Exercise description — Return each line of the data below that contains the string "Instruction".

Records shown —
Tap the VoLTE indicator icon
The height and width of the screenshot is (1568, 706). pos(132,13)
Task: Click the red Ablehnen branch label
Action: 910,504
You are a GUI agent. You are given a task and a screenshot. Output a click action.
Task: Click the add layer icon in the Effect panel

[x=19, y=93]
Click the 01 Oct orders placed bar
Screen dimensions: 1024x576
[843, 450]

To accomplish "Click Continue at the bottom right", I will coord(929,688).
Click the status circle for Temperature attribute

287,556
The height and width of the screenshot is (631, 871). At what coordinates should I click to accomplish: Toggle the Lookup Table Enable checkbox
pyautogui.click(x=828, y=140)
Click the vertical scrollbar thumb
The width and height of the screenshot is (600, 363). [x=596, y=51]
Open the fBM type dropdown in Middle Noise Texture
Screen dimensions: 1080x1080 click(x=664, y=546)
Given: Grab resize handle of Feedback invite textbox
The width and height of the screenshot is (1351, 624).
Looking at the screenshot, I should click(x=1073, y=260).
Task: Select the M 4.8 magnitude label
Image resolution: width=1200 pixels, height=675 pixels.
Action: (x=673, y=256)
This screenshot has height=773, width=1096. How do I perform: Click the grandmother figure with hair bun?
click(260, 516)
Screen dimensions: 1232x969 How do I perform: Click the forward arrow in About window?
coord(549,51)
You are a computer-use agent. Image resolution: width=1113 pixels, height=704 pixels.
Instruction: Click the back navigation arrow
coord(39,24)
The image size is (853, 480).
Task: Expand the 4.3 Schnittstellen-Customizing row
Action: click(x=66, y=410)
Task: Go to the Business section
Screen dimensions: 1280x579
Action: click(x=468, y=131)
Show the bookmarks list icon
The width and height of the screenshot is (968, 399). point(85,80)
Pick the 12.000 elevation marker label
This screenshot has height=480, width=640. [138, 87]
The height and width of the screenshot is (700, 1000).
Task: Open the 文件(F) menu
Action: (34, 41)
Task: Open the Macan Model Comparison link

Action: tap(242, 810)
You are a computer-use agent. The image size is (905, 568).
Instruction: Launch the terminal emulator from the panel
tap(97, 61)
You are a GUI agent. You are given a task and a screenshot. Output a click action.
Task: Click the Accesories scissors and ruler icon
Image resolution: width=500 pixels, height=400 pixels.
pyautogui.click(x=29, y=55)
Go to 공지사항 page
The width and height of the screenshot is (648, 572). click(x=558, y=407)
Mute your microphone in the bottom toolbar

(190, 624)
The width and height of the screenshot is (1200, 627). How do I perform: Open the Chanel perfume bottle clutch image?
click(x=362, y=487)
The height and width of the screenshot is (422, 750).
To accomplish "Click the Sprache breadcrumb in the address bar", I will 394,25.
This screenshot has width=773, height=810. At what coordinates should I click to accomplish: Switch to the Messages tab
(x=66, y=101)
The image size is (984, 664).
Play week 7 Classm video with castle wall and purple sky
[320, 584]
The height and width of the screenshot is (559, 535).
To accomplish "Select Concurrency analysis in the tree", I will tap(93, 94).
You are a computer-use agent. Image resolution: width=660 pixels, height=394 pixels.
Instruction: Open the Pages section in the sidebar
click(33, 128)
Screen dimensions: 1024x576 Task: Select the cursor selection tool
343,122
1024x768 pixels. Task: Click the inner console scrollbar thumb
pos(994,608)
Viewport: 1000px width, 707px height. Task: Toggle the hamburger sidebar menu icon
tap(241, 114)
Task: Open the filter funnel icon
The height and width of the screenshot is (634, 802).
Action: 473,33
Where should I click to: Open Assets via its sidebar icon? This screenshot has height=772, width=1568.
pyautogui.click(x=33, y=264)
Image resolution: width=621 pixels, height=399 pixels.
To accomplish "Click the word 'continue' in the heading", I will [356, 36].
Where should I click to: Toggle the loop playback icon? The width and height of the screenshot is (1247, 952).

Solution to the exercise —
Instruction: Click the back navigation arrow
Instruction: Launch the terminal emulator from the panel
Instruction: Open the Pages section in the sidebar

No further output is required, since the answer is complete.